Herr Lehmann est une histoire qui a été adaptée au cinéma en 2003 et réalisée par Leander Haußmann.
(Titre VO : Wir Kinder vom Bahnhof Zoo / parution 1978 / 368 pages)
La famille Felscherinow quitte la campagne et emménage à Gropiusstadt, une banlieue sinistre de Berlin, où le gris remplace le vert et presque tout est interdit aux enfants. Un père violent et alcoolique, des difficultés financières, les parents de Christiane se séparent. Sa mère refait sa vie avec un autre homme, lui aussi adepte de la picole. Un beau-père désintéressé avec lequel les relations sont tendues, une mère souvent absente, Christiane se révolte et c’est le début de la descente aux enfers.
Pour tuer l’ennui, elle traine dans un centre pour la jeunesse où elle s’initie aux drogues. Christiane commence à 12 ans par l’alcool et les médicaments, la fumette au haschich, le LSD. Elle se met à fréquenter régulièrement le Sound, la boite de nuit berlinoise la plus hype du moment.
Elle y rencontre un groupe de jeunes, qui très vite devient « sa clique » : Stella, Axel, Atze…Babsi, sa meilleure amie, issue d’un milieu bourgeois et qui a ses clients réguliers. Babsi qui deviendra tristement célèbre en succombant à une overdose à l’âge de 14 ans et en devenant la plus jeune victime héroïnomane d’Allemagne. Detlef, 16 ans, son amoureux, déjà accro à la H. – l’héroïne – et avec lequel elle se fera son premier fix.
Le quotidien devient sordide. Pour se procurer leur dose, ils vont tapiner à la station de métro Zoologischer Garten de Berlin ou sur la Kurfürstenstraße – appelée « Baby-Strich »- l’avenue sur laquelle de toutes jeunes filles viennent se prostituer. Longtemps sa mère ni verra que du feu, jusqu’au jour elle découvre sa fille allongée dans la salle de bain. Tentatives de sevrages, passage dans un centre pour drogués, Christiane replonge. Sa mère l’enverra se désintoxiquer loin de Berlin.

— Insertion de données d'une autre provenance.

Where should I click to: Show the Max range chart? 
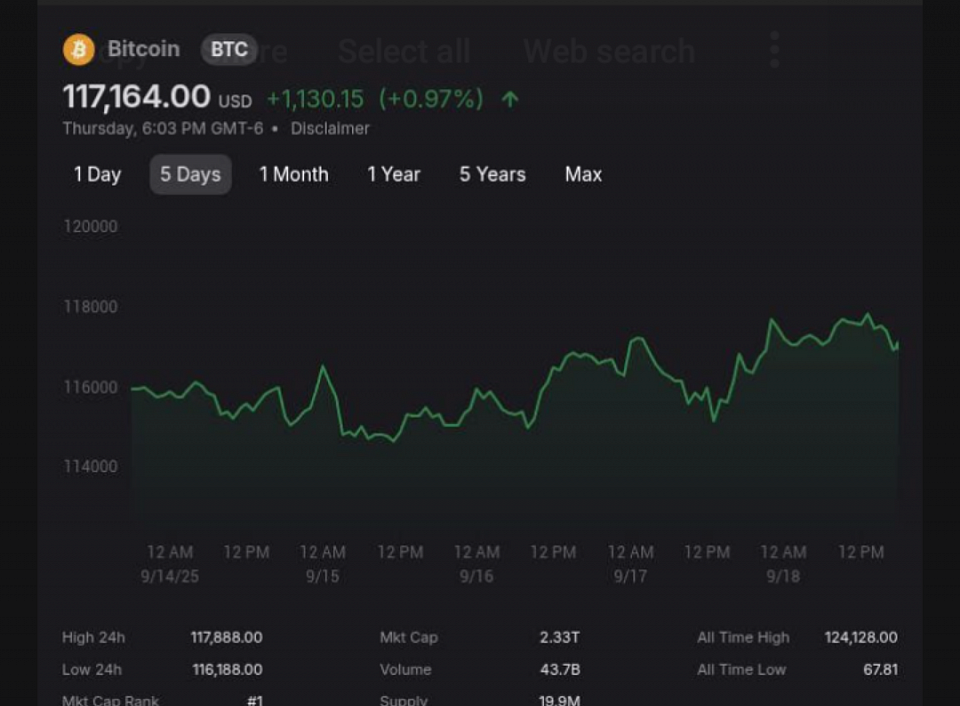(x=583, y=175)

Faut-il encore présenter ce livre et la plus célèbre des junkies ? La biographie de Christiane Felscherinow a été écrite par les journalistes du Spiegel Kai Hermann et Horst Rieck. Ce qui au début ne devait être qu’une simple interview s’est terminé en livre. « Wir Kinder vom Bahnof Zoo » est un récit bouleversant sur le quotidien glauque d’une bande d’adolescents désœuvrés. « Un livre culte, devenu celui toute une génération » comme on peut lire souvent…Sorti en 1978, le bouquin fait l’effet d’un électrochoc, l’Allemagne découvre avec effroi les ravages de l’héroïne. Début des années 80, Berlin est une ville en pleine ébullition, un bouillonnement culturel. Quand la lumière des néons s’éteint, la réalité est nettement moins glam rock.
J’ai lu ce livre en allemand il y a longtemps et pourtant le souvenir est vivace. « Moi Christiane F. » est un livre pesant mais qui exerce une sorte de fascination morbide. Comme beaucoup, j’ai été complètement happée par l’histoire de cette adolescente parce qu’elle est sincère, brutale, sans filtres. Naïve aussi, Christiane s’imagine qu’elle ne deviendra jamais accro ou qu’elle peut décrocher sans problème. Marquante également la série de clichés noir et blanc au milieu du livre. La force des images vient se coller au récit : au-delà de l’aspect documentaire sur le milieu junkie, on découvre les visages juvéniles, les corps émaciés de tous les membres de la bande de Christiane, les lieux qu’ils fréquentent, la saleté. Des photos qui ont contribué à l’émotion suscitée par le livre.
J’avais un peu moins aimé l’adaptation cinématographique – avec une apparition de David Bowie, qui signe aussi la B.O. – qui a elle aussi connue un grand succès, mais le film reste à voir.